Problem to solve: In the entries that follow, locate the line with "Click the voice-to-text microphone icon", then restate that line and all later lines exactly as they appear, leaving pictures out.

(Input material Opens)

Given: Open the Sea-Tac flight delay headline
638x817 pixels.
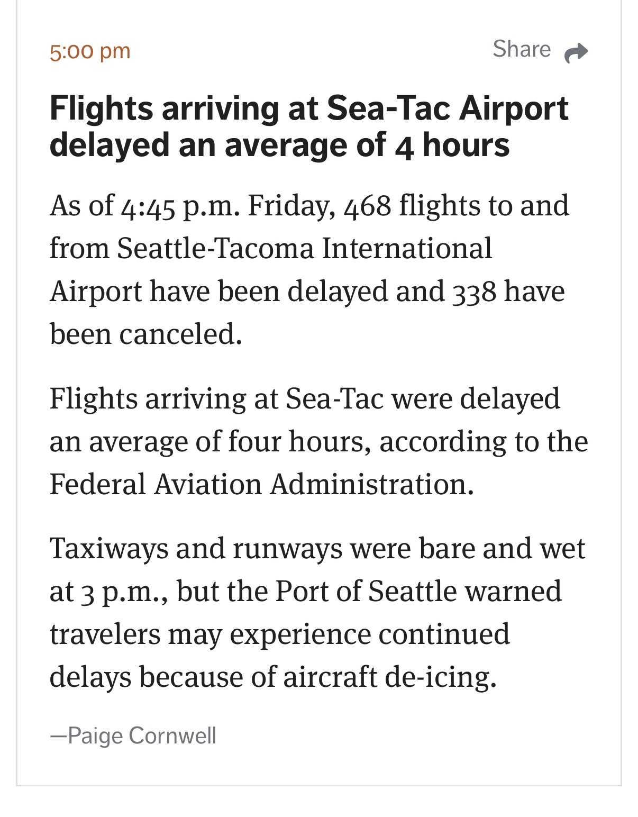Looking at the screenshot, I should pyautogui.click(x=308, y=126).
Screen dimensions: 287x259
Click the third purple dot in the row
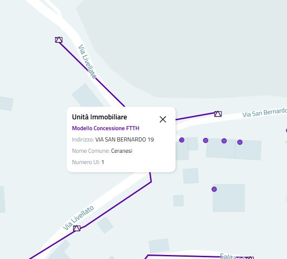pos(224,141)
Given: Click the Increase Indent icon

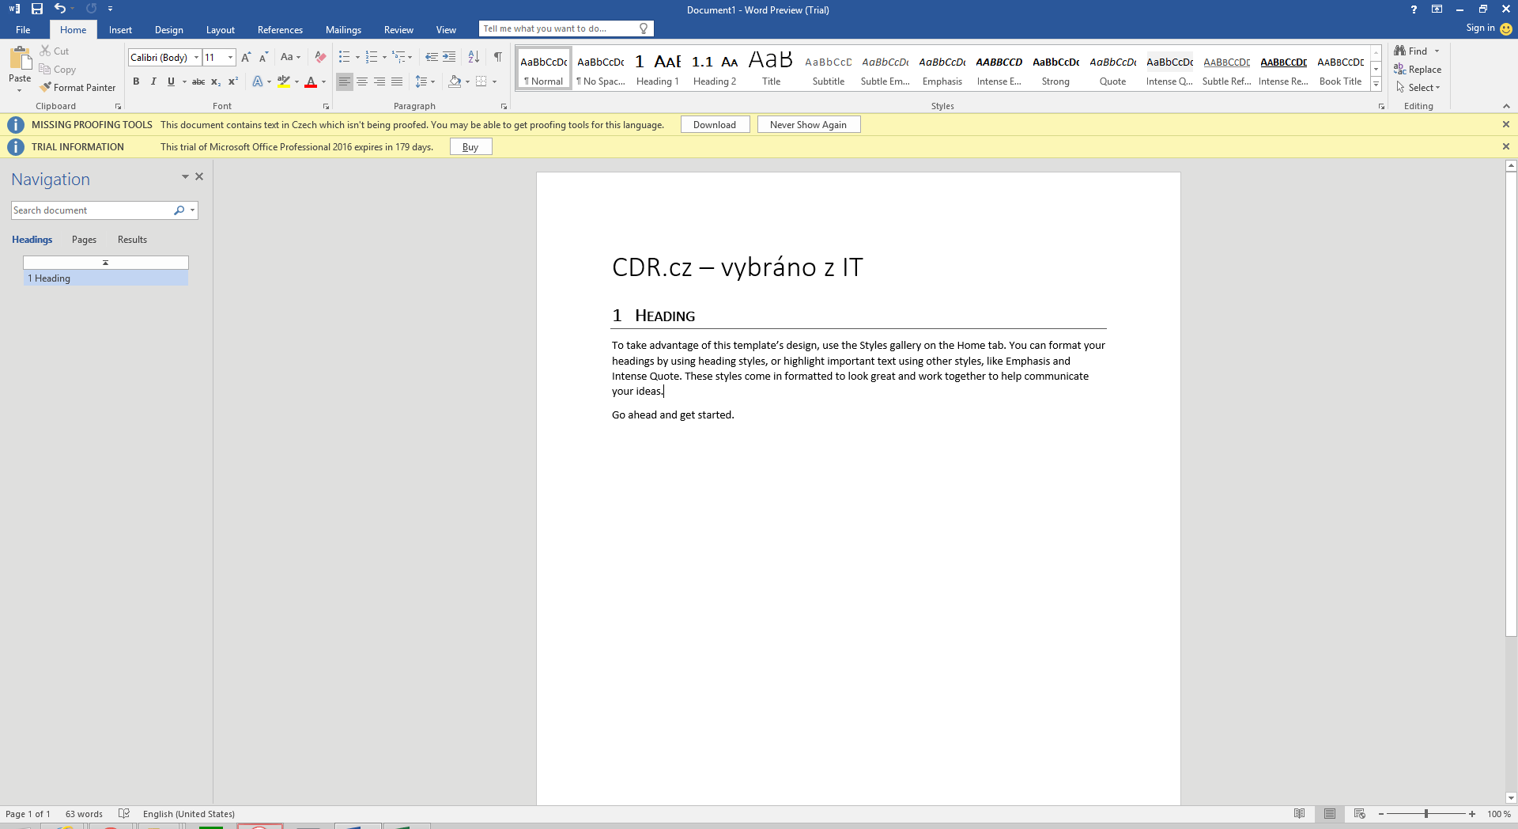Looking at the screenshot, I should pos(449,57).
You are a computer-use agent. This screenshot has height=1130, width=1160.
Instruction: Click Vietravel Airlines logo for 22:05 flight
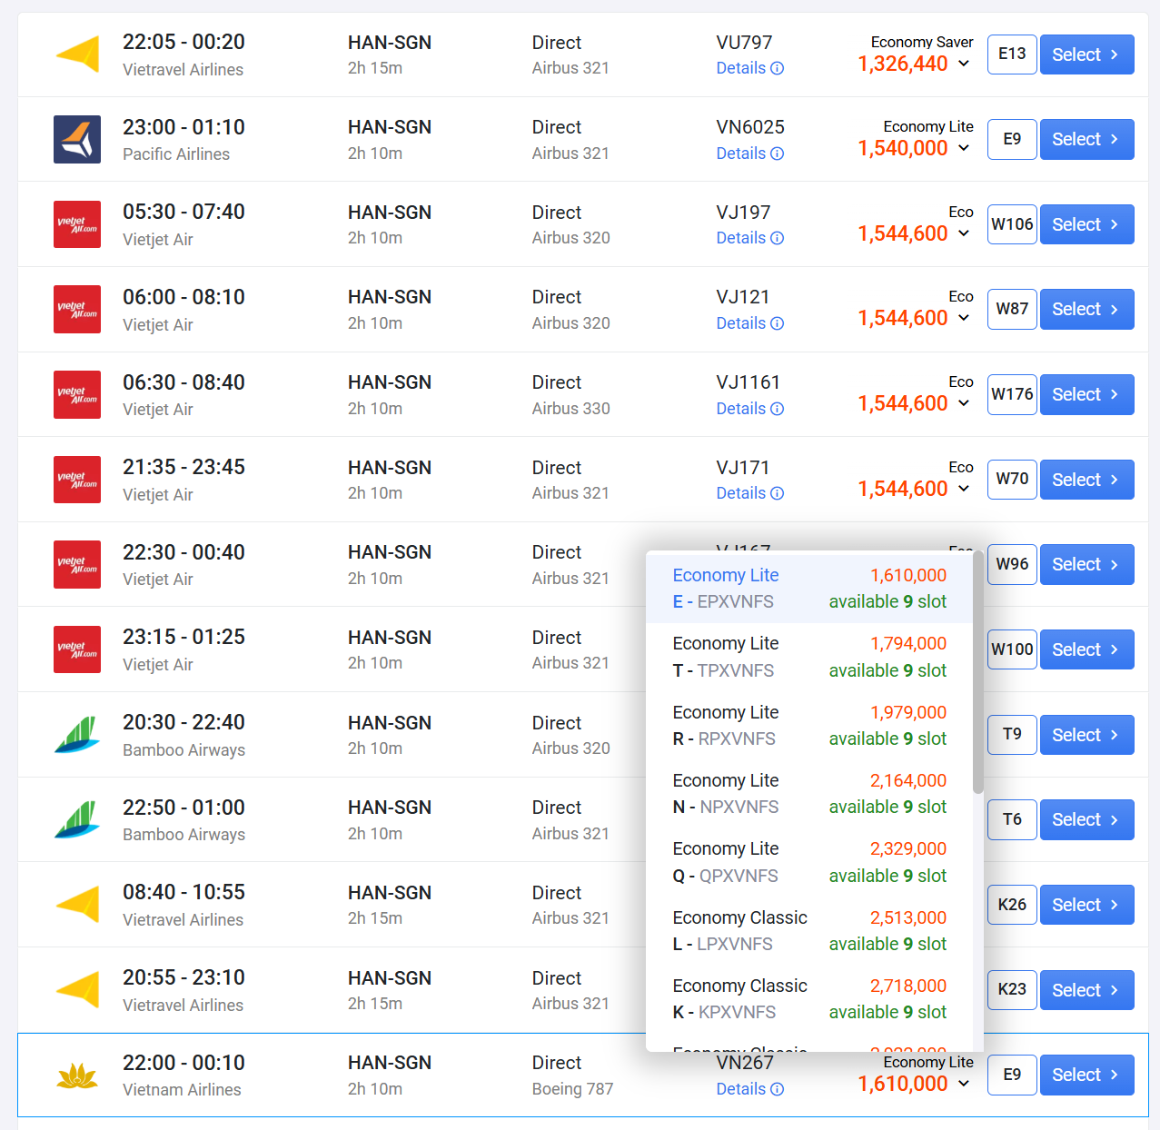[x=77, y=55]
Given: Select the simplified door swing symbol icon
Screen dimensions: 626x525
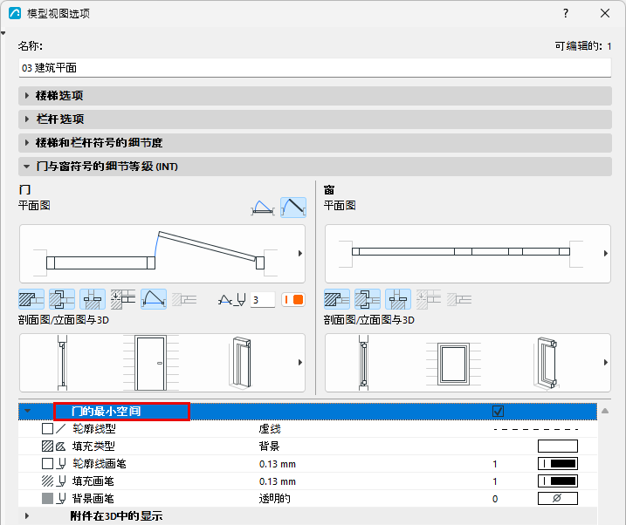Looking at the screenshot, I should 262,208.
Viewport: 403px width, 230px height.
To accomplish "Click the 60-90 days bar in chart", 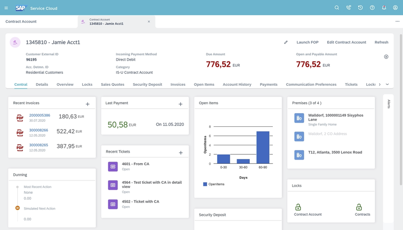I will [x=262, y=147].
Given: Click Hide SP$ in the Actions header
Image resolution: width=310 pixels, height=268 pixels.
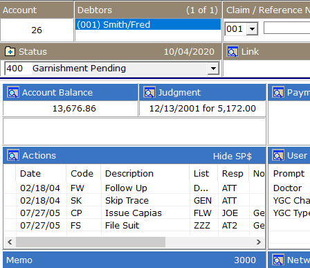Looking at the screenshot, I should tap(232, 156).
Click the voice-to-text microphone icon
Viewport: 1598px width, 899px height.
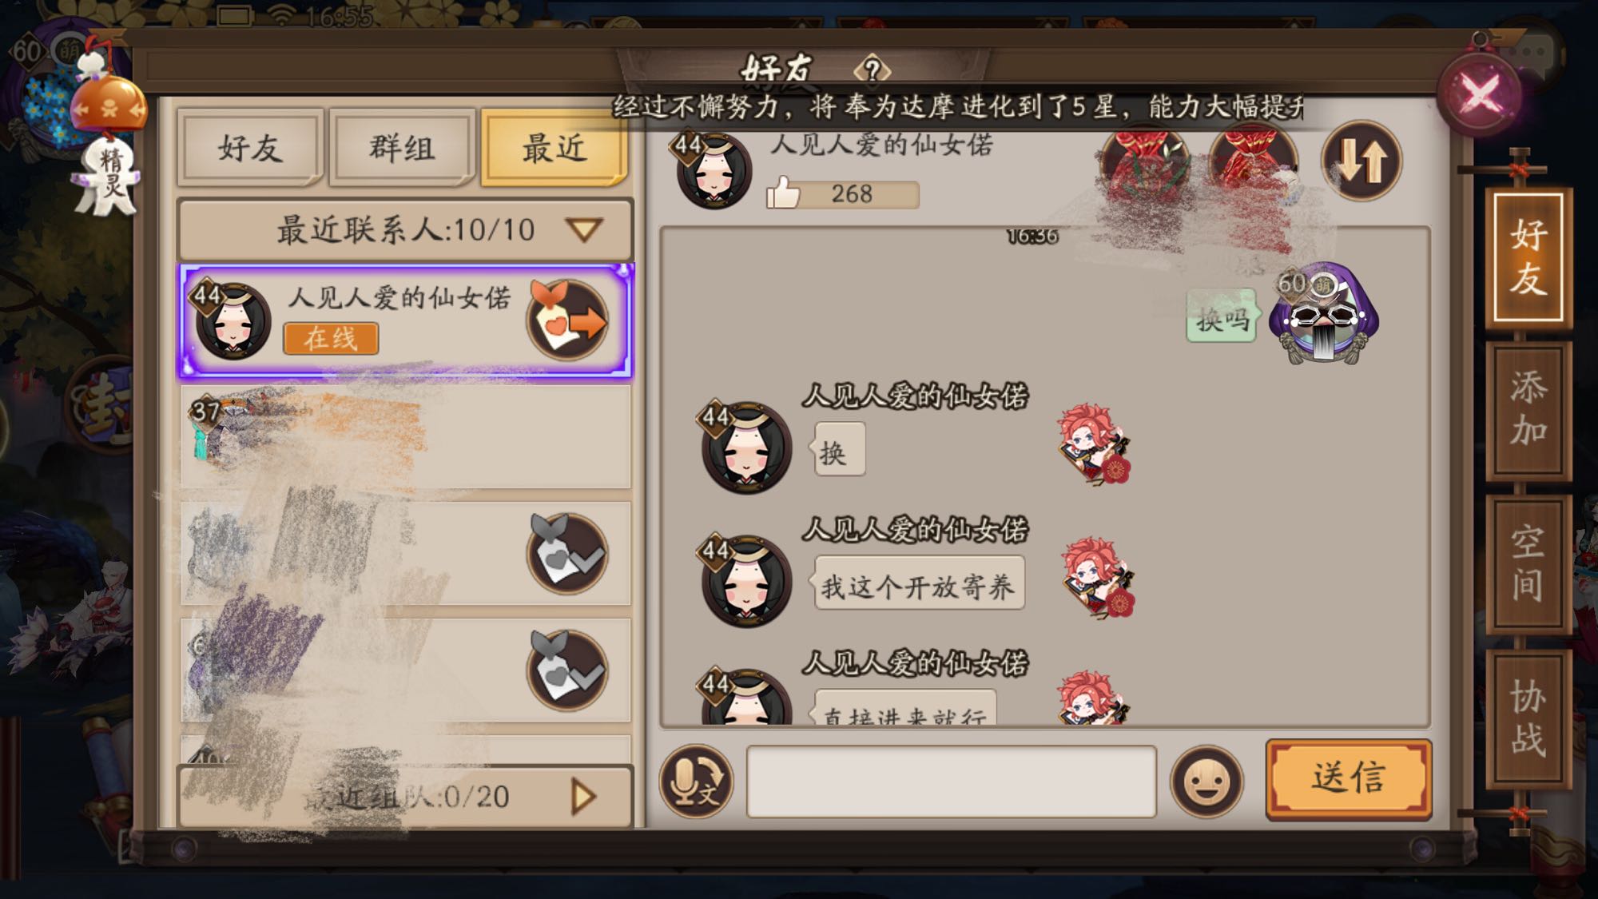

(Input material Closes)

Exercise output:
Click the voice-to-text microphone icon
Viewport: 1598px width, 899px height.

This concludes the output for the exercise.